## [Exercise aim]
Render the items below as a two-column CSV with the headers "text" and "answer", one row per item, putting each value in a single quoted field and replacing any line breaks with spaces. Leave the pictures out.

## [Data]
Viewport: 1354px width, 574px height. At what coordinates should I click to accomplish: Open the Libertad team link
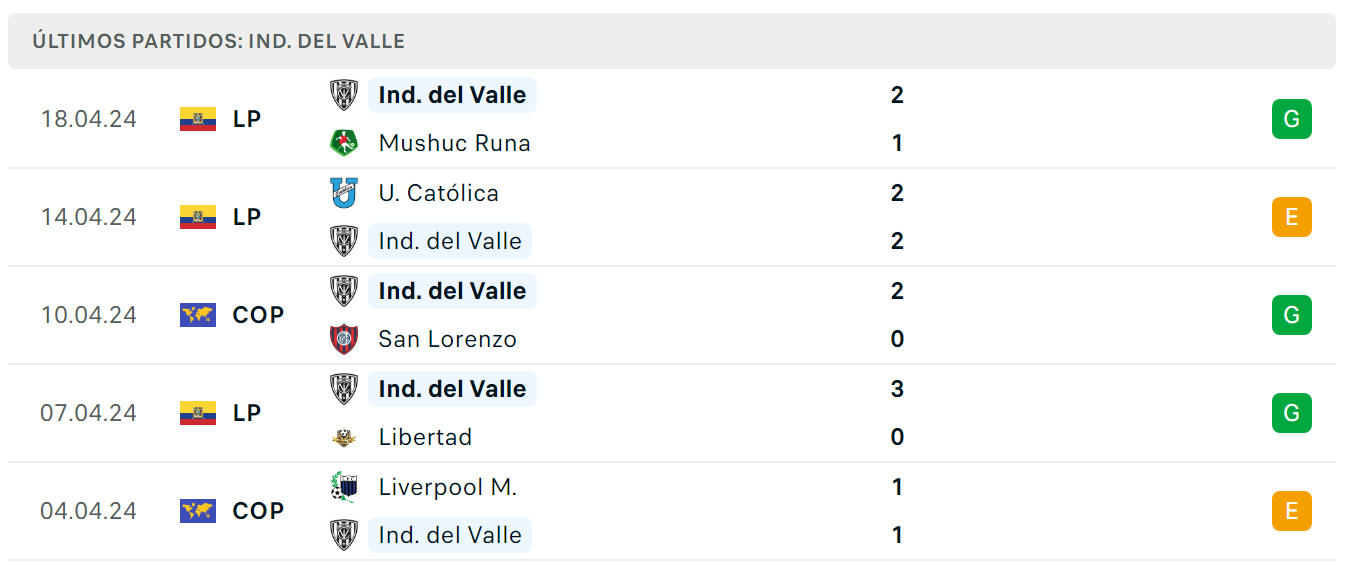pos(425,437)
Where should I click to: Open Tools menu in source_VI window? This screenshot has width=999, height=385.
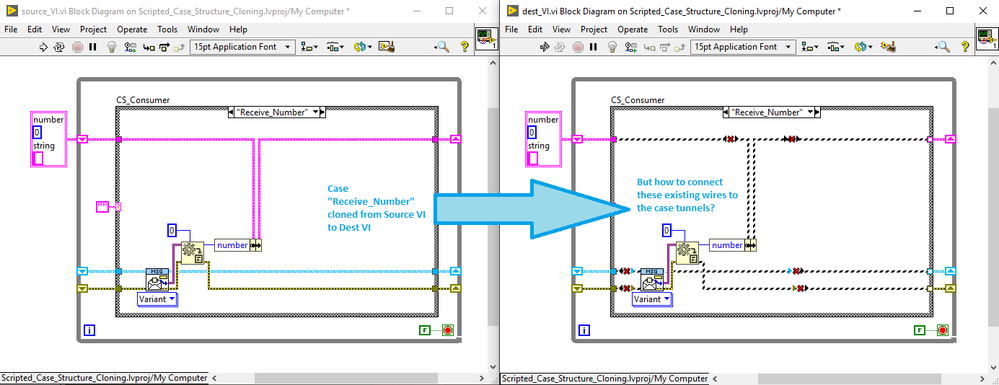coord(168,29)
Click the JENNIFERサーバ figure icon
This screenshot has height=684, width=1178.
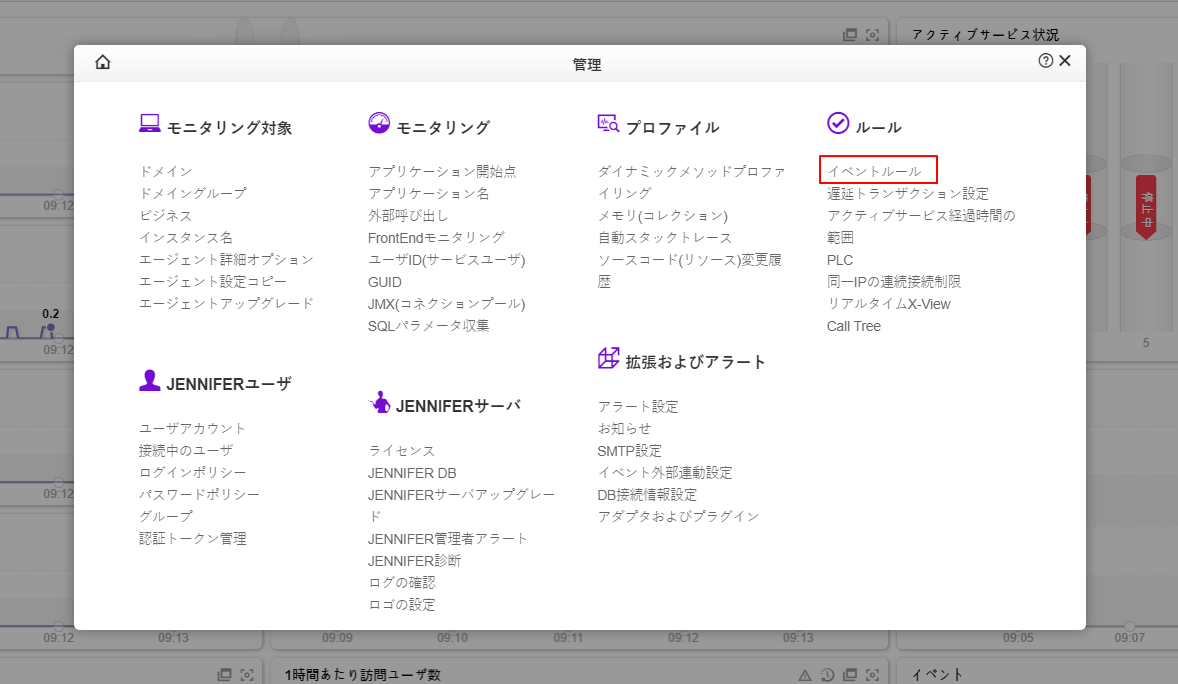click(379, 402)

## [Result for this task]
text,answer
"Viewport: 1354px width, 574px height. At what coordinates should I click to accomplish: Open the Libertad team link","pos(425,437)"
"Where should I click to: Open Tools menu in source_VI window? This screenshot has width=999, height=385.","coord(168,29)"
"Click the JENNIFERサーバ figure icon This screenshot has height=684, width=1178.","click(379, 402)"